RISC-V: Short-forward-branch opt for SiFive 7 series cores.

Message ID 20190430234741.8120-1-jimw@sifive.com
State New
Headers show
Series
  • RISC-V: Short-forward-branch opt for SiFive 7 series cores.
Related show

Commit Message

Jim Wilson April 30, 2019, 11:47 p.m.
The SiFive 7 series cores have macro fusion support to convert a branch over
a single instruction into a conditionally executed instruction.  This adds
a conditional move pattern, enabled only for the SiFive 7 series cores, that
implements the initial optimization support for this feature.  This gives us
about a 10% increase in coremark scores for this core.

To reduce duplication of patterns, this simplifies the existing two pattern
support for branches to one pattern.  This requires an assembler optimization
to convert 3 operand branches comparing against zero into a compressed
instruction.  This gas patch missed the deadline for binutils-2.32, so this
gcc patch had to wait until after the gcc-9 branch was made.

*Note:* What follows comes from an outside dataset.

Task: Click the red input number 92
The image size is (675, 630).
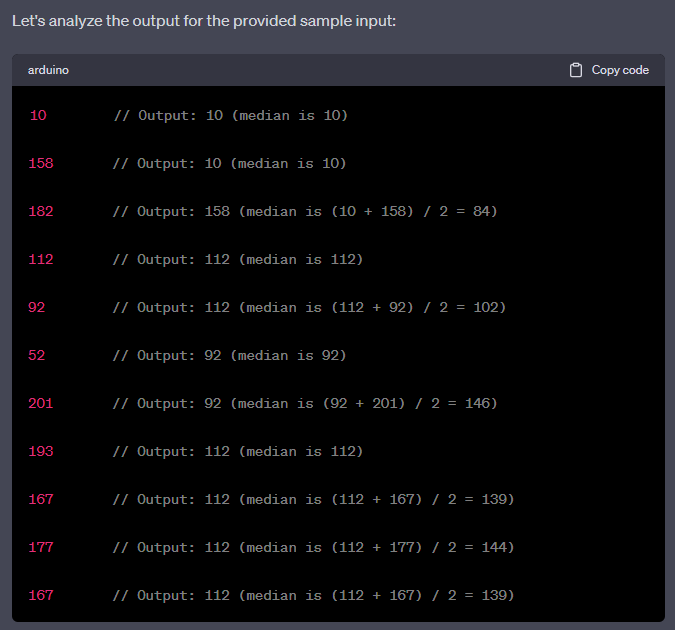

This was tested with 32-bit/elf and 64-bit/linux cross builds and checks,
configured for the default rocket target, and for the sifive-7-series target.
There were no regressions.

Adding a conditional move pattern enables the cselim tree pass unconditionally,
so this does accidentally affect other targets, but I'm seeing smaller code
sizes with the patch except in uncommon cases, so this does not appear to be
a problem.  For the sifive-7-series target, code size does increase slightly,
but the performance benefit outweighs the code size increase.

Committed.

Jim

	gcc/
	* config/riscv/constraints.md (L): New.
	* config/riscv/predicates.md (lui_operand): New.
	(sfb_alu_operand): New.
	* config/riscv/riscv-protos.h (riscv_expand_conditional_move): Declare.
	* config/riscv/riscv.c (riscv_expand_conditional_move): New.
	* config/riscv/riscv.h (TARGET_SFB_ALU): New.
	* config/riscv/risc.md (type): Add sfb_alu.
	(branch<mode>): Renamed from branch_order<mode>.  Change predicate for
	operand 3 to reg_or_0_operand.  In output string, change %3 to %z3.
	(branch_zero<mode>): Delete.
	(mov<mode>cc): New.
	(mov<GPR:mode><X:mode>cc): Likewise.
	* config/riscv/sifive-7.md (sifive_7_sfb_alu): New.  Use in bypasses.
---
 gcc/config/riscv/constraints.md |  5 ++++
 gcc/config/riscv/predicates.md  |  8 +++++
 gcc/config/riscv/riscv-protos.h |  1 +
 gcc/config/riscv/riscv.c        | 12 ++++++++
 gcc/config/riscv/riscv.h        | 11 +++++++
 gcc/config/riscv/riscv.md       | 53 +++++++++++++++++++++++----------
 gcc/config/riscv/sifive-7.md    | 12 ++++++--
 7 files changed, 84 insertions(+), 18 deletions(-)

-- 
2.17.1

Comments

Jim Wilson May 1, 2019, 4:46 a.m. | #1
On Tue, Apr 30, 2019 at 4:47 PM Jim Wilson <jimw@sifive.com> wrote:
> The SiFive 7 series cores have macro fusion support to convert a branch over

> a single instruction into a conditionally executed instruction.  This adds

> a conditional move pattern, enabled only for the SiFive 7 series cores, that

> implements the initial optimization support for this feature.  This gives us

> about a 10% increase in coremark scores for this core.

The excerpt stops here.